John Davenport (29 September 1765 – 12 December 1848) was one of the most financially successful English industrial potters, founder of the Davenport Pottery firm in Longport in The Potteries. He served as the Conservative M.P. for Stoke from 1832 to 1841.

A native of the nearby rural town of Leek, he worked for a while for a local bank then in 1794 he set himself up as a pottery manufacturer in Longport, Stoke-on-Trent. His ruthless business sense combined with the technical breakthroughs of Wedgwood and Spode, and made his firm a formidable force in the growing export trade from the Potteries.

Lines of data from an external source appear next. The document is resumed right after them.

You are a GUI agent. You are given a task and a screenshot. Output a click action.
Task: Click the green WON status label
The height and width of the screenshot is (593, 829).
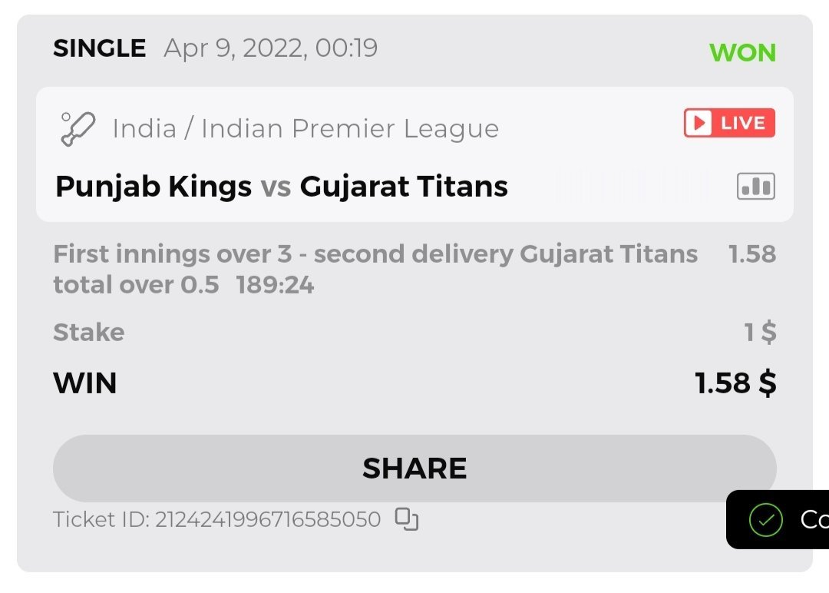[742, 52]
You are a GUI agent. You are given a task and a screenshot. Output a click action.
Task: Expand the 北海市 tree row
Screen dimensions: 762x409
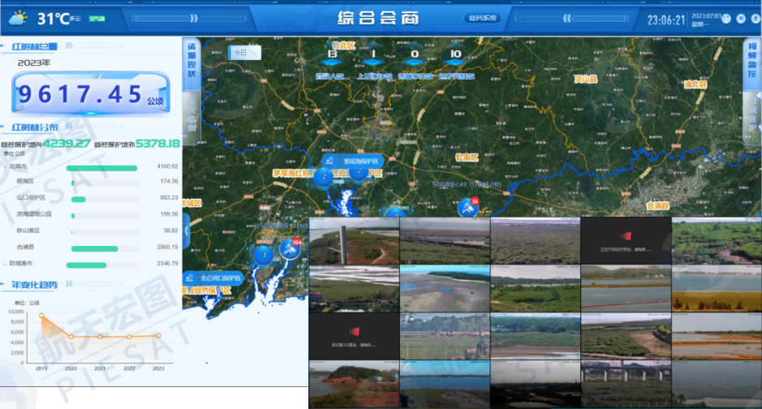point(5,166)
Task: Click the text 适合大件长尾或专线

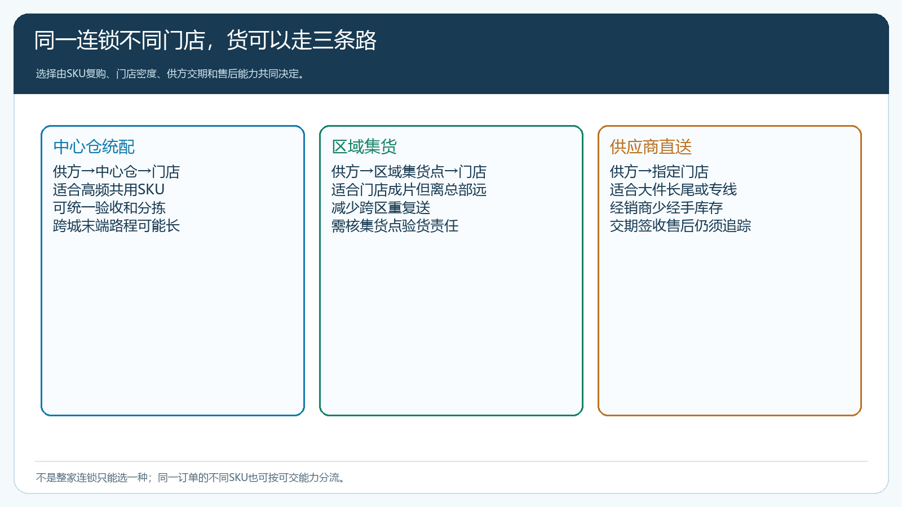Action: 673,189
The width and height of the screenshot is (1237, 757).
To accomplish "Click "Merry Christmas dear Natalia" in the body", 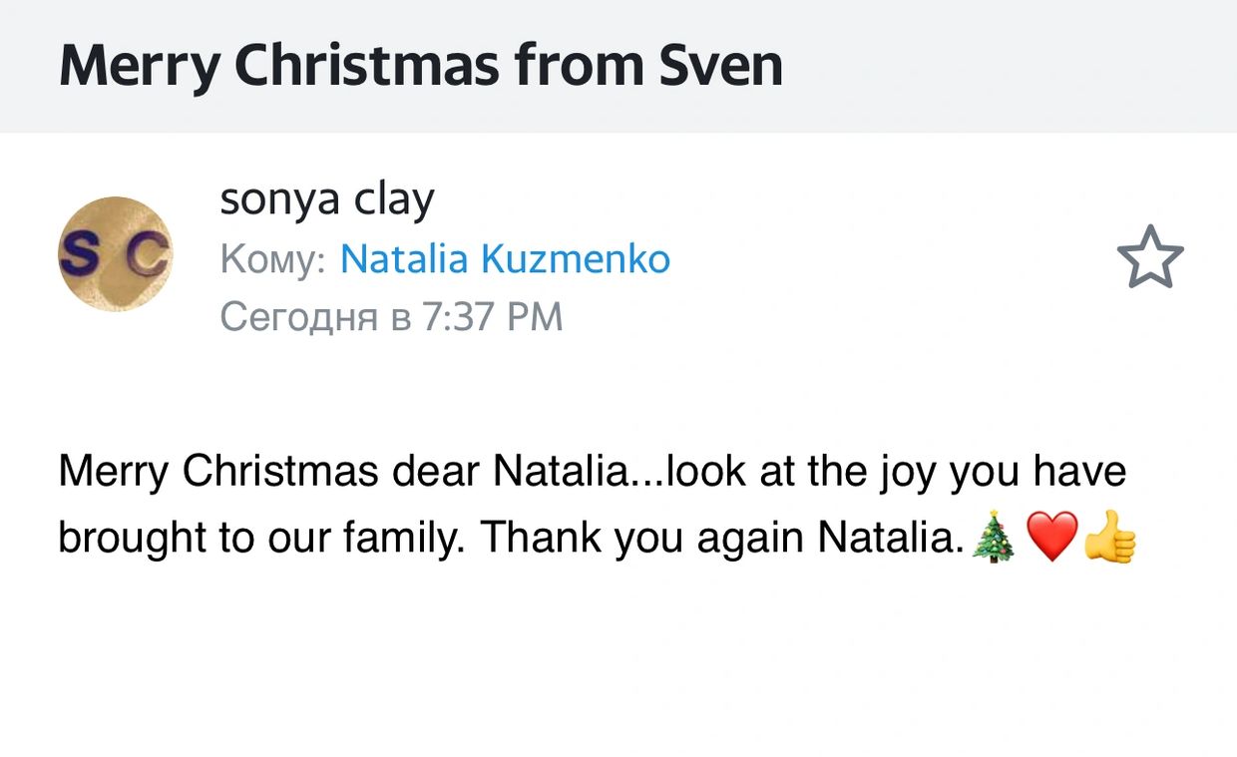I will [x=339, y=471].
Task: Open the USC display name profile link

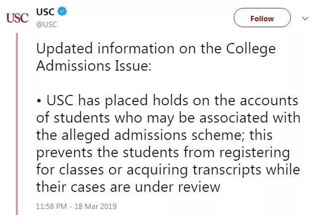Action: click(x=46, y=11)
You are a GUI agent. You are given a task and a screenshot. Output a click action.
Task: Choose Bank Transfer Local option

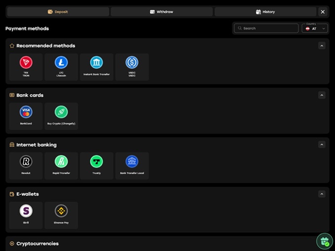click(132, 166)
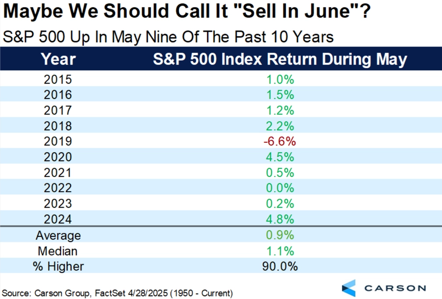Click the Average value 0.9%
This screenshot has width=442, height=299.
[280, 235]
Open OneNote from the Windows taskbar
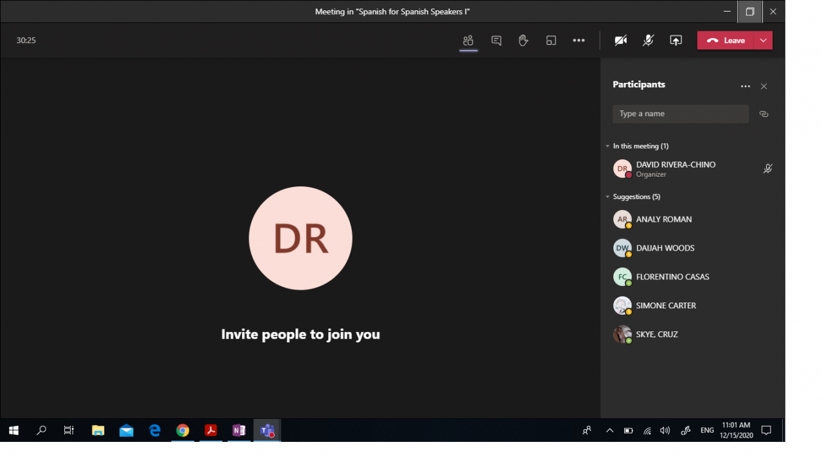 coord(239,430)
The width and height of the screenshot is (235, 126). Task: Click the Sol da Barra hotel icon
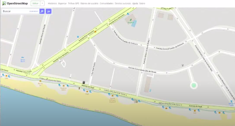coord(23,58)
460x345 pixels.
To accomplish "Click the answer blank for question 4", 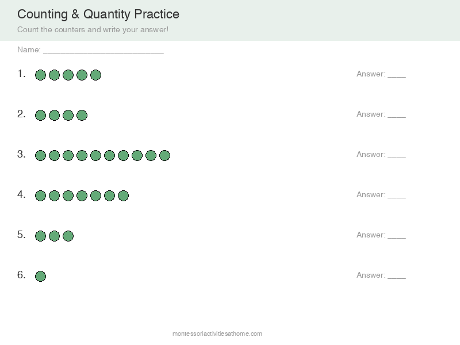I will point(397,196).
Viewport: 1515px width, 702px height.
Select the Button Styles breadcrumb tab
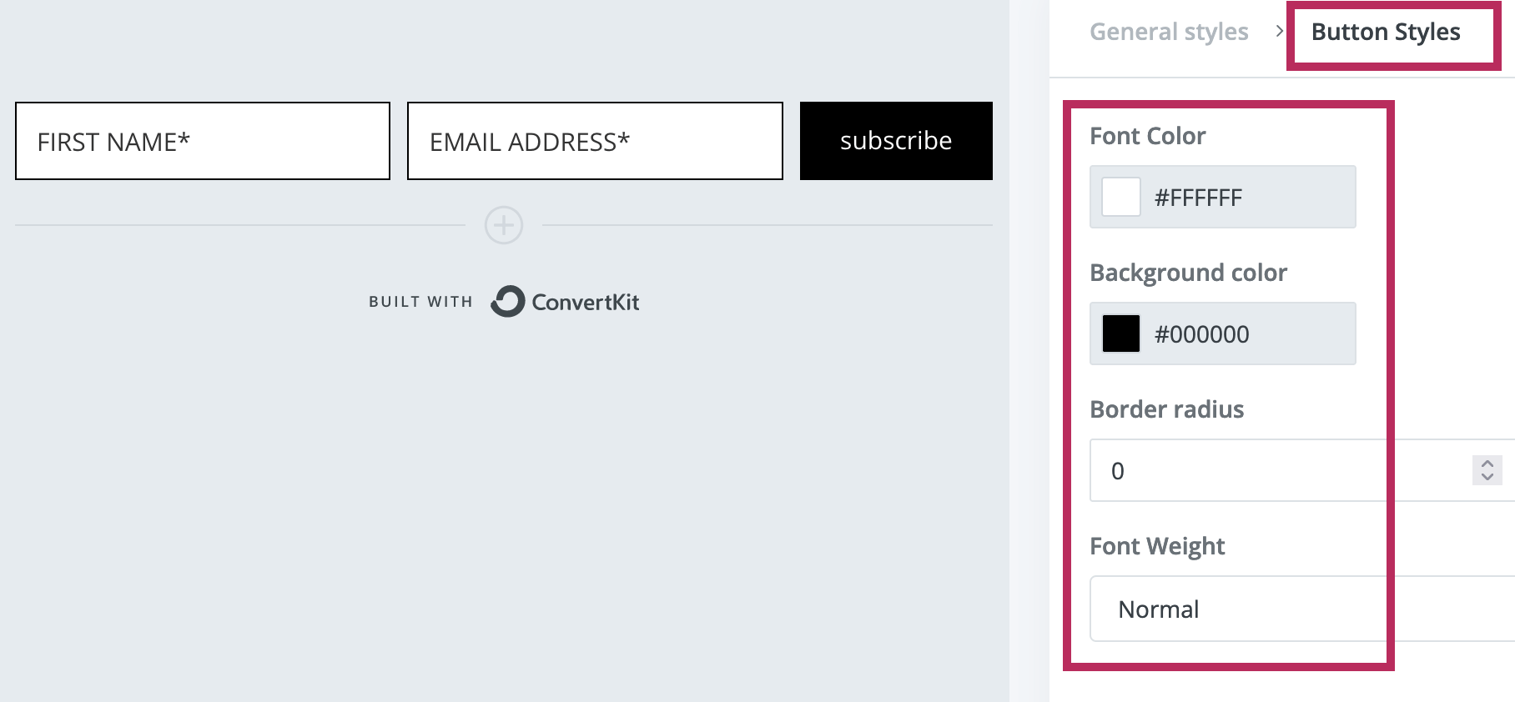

He married Diana Ward in 1795 and they had two daughters and three sons. Davenport resided at Westwood Hall from 1813, and the running of his business began to pass to his son Henry in the 1820s. This left Davenport time to become involved in politics. He served in the Commons as a diligent local M.P. until 1841. He was also deputy lieutenant for Staffordshire.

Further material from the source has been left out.